Secondo funzionari statunitensi ed europei le fazioni sunnite più estremiste come Jabat al-Nusra e lo Stato Islamico dell’Iraq e del Levante (Isis) – legati ad al-Qaida – sono finanziati in gran parte da famiglie benestanti di Arabia Saudita e Stati del Golfo. Nei giorni scorsi l’esercito libanese ha arrestato Mohammad al-Majid, cittadino saudita, leader delle brigate Abdullah Azzam, responsabili del doppio attacco suicida contro l’ambasciata iraniana a Beirut avvenuto lo 20 scorso novembre. Majid non si sarebbe limitato a sostenere il gruppo islamista. L’uomo è morto mentre era in custodia in circostanze ancora da chiarire.
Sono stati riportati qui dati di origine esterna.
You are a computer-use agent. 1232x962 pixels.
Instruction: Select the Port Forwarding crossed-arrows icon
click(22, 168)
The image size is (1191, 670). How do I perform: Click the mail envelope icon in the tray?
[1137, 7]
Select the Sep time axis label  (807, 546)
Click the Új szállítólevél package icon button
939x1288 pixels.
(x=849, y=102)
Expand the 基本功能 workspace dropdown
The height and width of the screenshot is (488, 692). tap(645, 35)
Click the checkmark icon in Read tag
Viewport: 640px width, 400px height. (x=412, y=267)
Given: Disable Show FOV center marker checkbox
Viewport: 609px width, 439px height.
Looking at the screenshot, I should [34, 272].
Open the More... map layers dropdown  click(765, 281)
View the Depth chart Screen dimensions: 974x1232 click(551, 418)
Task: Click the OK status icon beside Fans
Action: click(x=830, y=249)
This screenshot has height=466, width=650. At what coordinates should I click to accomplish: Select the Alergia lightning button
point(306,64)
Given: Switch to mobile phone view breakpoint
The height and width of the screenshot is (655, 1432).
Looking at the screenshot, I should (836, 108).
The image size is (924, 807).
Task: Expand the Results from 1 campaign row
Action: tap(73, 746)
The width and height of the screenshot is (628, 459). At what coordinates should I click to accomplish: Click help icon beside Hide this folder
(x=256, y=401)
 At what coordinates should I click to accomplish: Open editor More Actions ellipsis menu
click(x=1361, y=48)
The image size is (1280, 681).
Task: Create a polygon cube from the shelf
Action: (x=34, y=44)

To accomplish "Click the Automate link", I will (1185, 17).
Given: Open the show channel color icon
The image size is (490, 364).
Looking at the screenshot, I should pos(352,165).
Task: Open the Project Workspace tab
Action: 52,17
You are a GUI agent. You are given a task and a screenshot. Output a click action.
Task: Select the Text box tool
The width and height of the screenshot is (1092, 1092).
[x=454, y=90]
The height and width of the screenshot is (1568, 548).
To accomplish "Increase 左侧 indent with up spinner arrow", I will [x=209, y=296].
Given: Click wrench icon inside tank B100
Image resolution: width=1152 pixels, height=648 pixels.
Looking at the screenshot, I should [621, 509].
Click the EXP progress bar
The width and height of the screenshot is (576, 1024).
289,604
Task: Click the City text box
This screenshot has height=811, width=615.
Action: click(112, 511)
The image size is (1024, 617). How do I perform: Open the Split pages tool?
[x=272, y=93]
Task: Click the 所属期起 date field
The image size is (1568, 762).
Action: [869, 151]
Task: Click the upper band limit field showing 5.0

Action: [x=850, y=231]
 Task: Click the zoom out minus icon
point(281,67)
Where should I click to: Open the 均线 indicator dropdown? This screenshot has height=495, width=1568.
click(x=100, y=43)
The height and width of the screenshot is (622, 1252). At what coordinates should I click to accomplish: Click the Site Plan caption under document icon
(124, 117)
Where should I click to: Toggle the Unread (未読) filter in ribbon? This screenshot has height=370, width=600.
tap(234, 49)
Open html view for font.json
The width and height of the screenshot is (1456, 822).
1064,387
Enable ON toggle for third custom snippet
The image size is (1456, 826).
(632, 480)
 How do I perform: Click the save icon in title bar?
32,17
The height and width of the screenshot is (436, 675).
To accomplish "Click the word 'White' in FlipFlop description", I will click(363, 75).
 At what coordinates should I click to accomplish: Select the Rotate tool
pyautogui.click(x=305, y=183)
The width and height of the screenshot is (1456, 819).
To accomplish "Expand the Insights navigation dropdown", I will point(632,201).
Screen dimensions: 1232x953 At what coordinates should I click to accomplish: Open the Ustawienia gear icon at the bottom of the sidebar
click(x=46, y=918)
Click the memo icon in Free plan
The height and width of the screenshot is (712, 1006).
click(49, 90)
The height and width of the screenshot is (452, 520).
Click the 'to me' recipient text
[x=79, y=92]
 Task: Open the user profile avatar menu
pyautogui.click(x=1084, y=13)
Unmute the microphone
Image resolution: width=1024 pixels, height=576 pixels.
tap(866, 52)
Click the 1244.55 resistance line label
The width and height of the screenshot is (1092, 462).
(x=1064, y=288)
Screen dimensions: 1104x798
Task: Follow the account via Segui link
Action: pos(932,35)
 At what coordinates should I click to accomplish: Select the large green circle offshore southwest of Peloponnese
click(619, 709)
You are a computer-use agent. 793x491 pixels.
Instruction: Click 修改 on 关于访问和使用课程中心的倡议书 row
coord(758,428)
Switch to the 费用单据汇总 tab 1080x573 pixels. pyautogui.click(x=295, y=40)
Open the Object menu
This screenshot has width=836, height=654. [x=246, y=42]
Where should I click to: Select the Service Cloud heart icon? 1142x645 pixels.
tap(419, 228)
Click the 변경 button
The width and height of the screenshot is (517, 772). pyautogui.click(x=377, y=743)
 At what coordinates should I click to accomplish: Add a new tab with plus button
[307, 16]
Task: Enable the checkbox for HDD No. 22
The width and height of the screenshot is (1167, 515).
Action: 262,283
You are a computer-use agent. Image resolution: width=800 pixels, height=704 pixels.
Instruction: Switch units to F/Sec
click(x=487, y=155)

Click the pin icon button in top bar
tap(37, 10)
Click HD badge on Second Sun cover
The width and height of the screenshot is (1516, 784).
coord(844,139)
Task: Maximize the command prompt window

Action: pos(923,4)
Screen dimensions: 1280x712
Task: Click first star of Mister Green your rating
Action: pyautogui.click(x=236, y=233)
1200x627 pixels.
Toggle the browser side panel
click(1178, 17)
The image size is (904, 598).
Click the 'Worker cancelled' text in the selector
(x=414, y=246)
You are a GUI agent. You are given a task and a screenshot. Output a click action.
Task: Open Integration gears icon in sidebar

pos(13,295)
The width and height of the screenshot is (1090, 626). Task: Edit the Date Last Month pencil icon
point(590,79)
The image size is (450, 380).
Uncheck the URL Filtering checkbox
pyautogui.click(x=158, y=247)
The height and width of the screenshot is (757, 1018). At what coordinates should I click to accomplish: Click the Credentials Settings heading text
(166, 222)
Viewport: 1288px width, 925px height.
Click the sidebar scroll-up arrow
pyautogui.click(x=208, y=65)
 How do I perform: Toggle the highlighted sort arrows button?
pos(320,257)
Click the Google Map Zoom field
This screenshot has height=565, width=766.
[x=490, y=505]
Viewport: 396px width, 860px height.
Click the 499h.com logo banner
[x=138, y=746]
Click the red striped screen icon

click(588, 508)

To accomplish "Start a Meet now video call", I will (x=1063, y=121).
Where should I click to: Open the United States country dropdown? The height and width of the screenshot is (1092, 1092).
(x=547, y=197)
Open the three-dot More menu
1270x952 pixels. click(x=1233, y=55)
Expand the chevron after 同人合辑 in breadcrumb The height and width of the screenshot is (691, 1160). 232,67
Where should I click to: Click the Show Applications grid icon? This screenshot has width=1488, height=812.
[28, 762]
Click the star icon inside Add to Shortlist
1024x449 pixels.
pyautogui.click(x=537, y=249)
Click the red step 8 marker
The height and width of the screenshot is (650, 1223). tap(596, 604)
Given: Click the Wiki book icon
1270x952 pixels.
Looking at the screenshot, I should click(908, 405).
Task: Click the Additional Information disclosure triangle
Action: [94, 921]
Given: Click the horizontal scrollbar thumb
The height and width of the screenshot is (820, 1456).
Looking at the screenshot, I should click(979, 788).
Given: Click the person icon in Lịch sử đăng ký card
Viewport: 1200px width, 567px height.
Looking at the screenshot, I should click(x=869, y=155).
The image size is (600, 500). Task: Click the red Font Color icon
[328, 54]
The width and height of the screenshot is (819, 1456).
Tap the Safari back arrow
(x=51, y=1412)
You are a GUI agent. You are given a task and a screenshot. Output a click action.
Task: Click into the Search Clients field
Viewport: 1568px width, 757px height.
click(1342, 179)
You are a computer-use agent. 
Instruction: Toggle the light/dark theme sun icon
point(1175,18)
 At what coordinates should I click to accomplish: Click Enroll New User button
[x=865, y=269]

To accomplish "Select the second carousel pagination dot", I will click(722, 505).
Per Laith Al Khouri di Flashpoint Partners, gruppo privato che controlla i siti web estremisti per conto del governo, l’uomo gestiva “una grande quantità di finanziamenti per i jihadisti che combattono in Siria”. Negli ultimi due anni, gli uomini al soldo di Majid hanno fatto transitare enormi quantità di denaro su conti bancari di cittadini del Kuwait, con campagne di raccolta fondi attraverso social media tra cui Twitter, Facebook, YouTube e Skype. L’unico Paese del Golfo ad aver ostacolato il finanziamento privato dei gruppi estremisti in Siria è l’Arabia Saudita. Nel giugno 2012, Majid ha pubblicato in rete un messaggio audio contro il governo di Rijadh che aveva bloccato campagna di raccolta fondi di diversi studiosi musulmani wahabiti. Egli invitava inoltre gli ascoltatori a donare fondi ai ribelli siriani, indicando un contatto in Kuwait a cui consegnare il denaro e armi.
I traffici dei leader islamici sunniti si intersecano con quelli dei movimenti sciiti alleati di Bashar al-Assad. Il primo fra tutti è Hezbollah che grazie alla sua doppia natura di movimento politico e gruppo paramilitare riesce a raccogliere denaro da Paesi stranieri come l’Iran. In questi anni ha contribuito a creare un esercito di circa 7mila uomini più 20mila riservisti, superiore per qualità e armamenti a quello regolare. Da giugno Hezbollah ha fatto il suo ingresso nella guerra siriana e al momento combatte in tutto il Paese a fianco dell’esercito siriano. I suoi miliziani controllano gran parte dei valichi di confine, soprattutto verso Iraq e Libano, e combattono il traffico di armi destinate ai ribelli sunniti.